Chances are that many companies now are facing increasing storage demands. Large enterprises may already have systems in place to address the increased need. However, until recently SMBs have been overlooking their own growing storage needs. They may have been sitting happily with limited direct-attached storage (DAS) or storage islands. Now they realize that they have some of the same demands on their storage infrastructure as some large companies.
As a VAR you can help them assess whether it is the right time to implement a shared SAN infrastructure. This can be accomplished relatively inexpensively with the maturing iSCSI protocol. The advantage with many iSCSI arrays is that they often have their own cache, processors, memory and network ports. So, when you add one to a pool of virtualized storage, you are adding more processing power and throughput. If the customer is concerned about potential bottlenecks, network ports on iSCSI arrays can often be aggregated.
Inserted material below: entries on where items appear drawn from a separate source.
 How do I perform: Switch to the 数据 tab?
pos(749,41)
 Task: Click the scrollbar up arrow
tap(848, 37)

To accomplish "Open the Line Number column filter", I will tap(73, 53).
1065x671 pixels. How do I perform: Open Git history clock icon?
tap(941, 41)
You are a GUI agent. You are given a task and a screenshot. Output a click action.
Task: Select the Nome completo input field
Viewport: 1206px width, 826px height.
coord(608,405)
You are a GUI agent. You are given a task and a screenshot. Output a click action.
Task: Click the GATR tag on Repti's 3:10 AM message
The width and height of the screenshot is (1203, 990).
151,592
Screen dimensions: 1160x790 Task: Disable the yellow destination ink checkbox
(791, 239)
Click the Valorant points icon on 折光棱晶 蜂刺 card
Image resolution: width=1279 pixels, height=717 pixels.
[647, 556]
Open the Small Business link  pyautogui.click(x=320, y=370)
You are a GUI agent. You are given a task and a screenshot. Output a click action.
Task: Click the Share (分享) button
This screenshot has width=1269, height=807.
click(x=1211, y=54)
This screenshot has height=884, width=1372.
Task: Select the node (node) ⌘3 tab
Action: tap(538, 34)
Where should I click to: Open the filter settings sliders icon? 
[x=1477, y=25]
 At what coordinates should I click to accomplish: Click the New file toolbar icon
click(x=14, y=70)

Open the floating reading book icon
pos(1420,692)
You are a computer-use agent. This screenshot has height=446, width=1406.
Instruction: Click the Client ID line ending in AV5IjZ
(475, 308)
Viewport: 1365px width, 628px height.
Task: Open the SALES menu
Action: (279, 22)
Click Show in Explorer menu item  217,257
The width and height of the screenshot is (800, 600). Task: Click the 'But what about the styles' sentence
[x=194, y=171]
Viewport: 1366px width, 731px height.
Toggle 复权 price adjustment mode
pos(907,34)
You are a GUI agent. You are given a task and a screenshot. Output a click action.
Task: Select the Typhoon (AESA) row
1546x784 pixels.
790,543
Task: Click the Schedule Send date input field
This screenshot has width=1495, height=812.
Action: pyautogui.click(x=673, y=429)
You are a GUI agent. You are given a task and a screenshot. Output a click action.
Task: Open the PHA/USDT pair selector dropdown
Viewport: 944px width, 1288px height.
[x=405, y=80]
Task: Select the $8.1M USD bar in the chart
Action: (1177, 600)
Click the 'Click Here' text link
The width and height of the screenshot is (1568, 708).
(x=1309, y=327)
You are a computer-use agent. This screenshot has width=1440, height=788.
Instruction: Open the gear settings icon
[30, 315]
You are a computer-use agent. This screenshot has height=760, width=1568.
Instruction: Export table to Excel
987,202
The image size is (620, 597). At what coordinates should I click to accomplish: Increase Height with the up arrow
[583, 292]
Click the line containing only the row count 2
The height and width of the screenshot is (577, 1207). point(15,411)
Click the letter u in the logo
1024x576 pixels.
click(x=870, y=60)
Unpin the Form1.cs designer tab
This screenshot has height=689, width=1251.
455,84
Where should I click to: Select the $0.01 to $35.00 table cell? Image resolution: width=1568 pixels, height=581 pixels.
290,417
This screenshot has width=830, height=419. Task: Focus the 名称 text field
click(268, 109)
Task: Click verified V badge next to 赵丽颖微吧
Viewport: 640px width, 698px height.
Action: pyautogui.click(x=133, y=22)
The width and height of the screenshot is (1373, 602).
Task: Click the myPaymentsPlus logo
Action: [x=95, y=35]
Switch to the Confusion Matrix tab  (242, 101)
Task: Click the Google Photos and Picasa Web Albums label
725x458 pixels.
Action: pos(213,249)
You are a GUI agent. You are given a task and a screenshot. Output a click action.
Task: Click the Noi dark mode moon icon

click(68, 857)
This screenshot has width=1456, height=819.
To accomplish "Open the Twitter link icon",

However, keep in mind that the bottleneck may not always be in the storage array. It could be in the server, the networking equipment (switch) or even in a particular application that is utilizing the storage. When analyzing the customer's environment, I find it useful to approach the project using the OSI model. Start from the physical layer and work your way up to the application layer, measuring potential bottlenecks along the way. Collecting logs and measuring performance to establish a baseline acceptable behavior for a storage infrastructure before implementing a complicated storage system can go a long way when you are in the initial design phases of an assessment project.